Probably not. I’ve been diagnosed with Multiple Sclerosis for ten years, recently I’ve been struggling with it. After having a discussion with a fellow battle buddy in this fight I decided to write a letter my newly diagnosed self could have read. We both decided they would have said, "Not me," for different reasons. Her - she fought through it and didn’t do too bad. I, on the other hand, had some major issues because the medicine I was on was not keeping it in check. So at first I thought I’m on the downhill fast. Once I was put on the right medicine for me, I leveled out and progression slowed for awhile.

A letter to my newly diagnosed self

Dear newly diagnosed,

This is not a death sentence, although sometimes you will think that. You are not Annette Funocello, she had this disease before the recent drugs used to slow progression. You are not Montel Williams, or anyone else with this disease. You are who you were yesterday when there was no label or, more importantly, no MS. Keep your humor it will help. Remember weebles wobble but they don’t fall down, just bump into a lot of walls.

What now?

Now, that you have this diagnosis, WHAT NOW. I would stay off the internet before your first appointment with your neurologist (scary stuff out there). I would bring a support person to your appointment - always good for another set of ears or a shoulder to cry on. As far as medical do not forget your other body parts, sometimes we have other issues not related to MS. I wish it was one and done.

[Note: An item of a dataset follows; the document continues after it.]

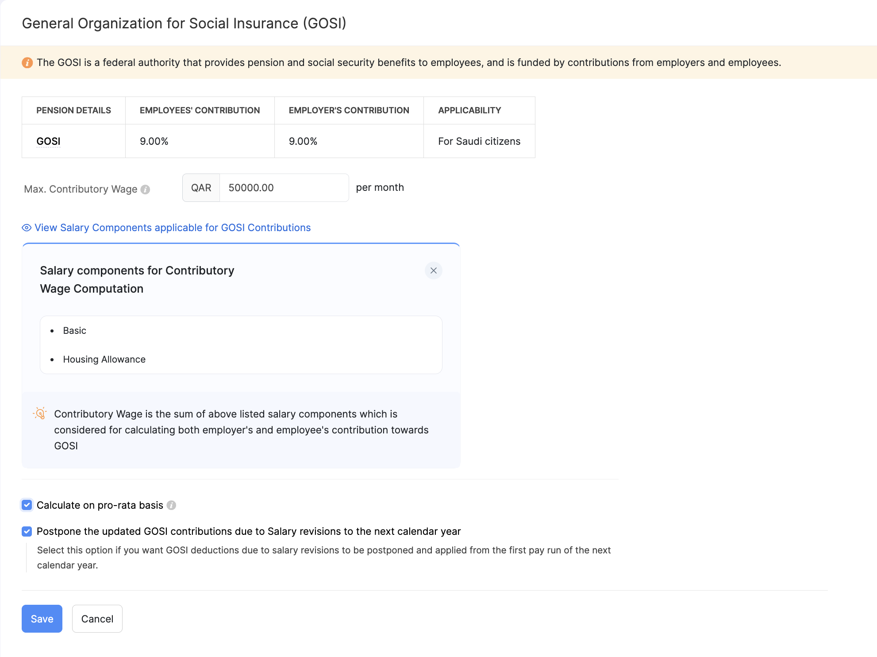Viewport: 877px width, 657px height.
Task: Uncheck Calculate on pro-rata basis
Action: point(27,505)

OK, over the first shock, now what? SCREAM, CRY, YELL, LAUGH, (repeat as often as needed) and CONTINUE to LIVE. Sometimes you will find out you need to slow down, this is OK. Use that time to notice things you were too busy to notice before. I have learned to enjoy hummingbirds (just wish I had 1/4 of their energy). I’m not sure if this will sound right; you might have to experience it. Push yourself in moderation. You are not super human, but you still have determination. Enjoy your abilities (balance, walking, thinking) because there might come a time that these things start to weaken.

My advice

Speaking of balance, this is something you need to figure out. I know when I started down this path I depended too much on aids and stuff because I was a little off, balance-wise. I did not know at the time I was giving in. My advice is continue to push yourself, remain active, and use the aids when you need them. I have a wonderful husband who nudges me sometimes but will also tell me to ease up when he sees me trying to be super human. Having a person in your life who can be an extra check on you is a plus. I have learned from him that I can do more than I thought. I am still learning though that the time has come when the disease has taken some of that ability. If you are attempting something in a group that could cause you either to have a flare or not be 100%, let the people know. It saves headaches all around.

Adapt to your changing abilities. Find someone who also has MS, not to compare symptoms, but to work through what is going on. Only someone who has MS can help understand some of the doubts, fears, and bruises. Do not get discouraged if his/her MS is better or worse than yours.

Most important continue to LIVE LIFE just remember sometimes you have to approach it from another angle.

With love and support,

Your Future Self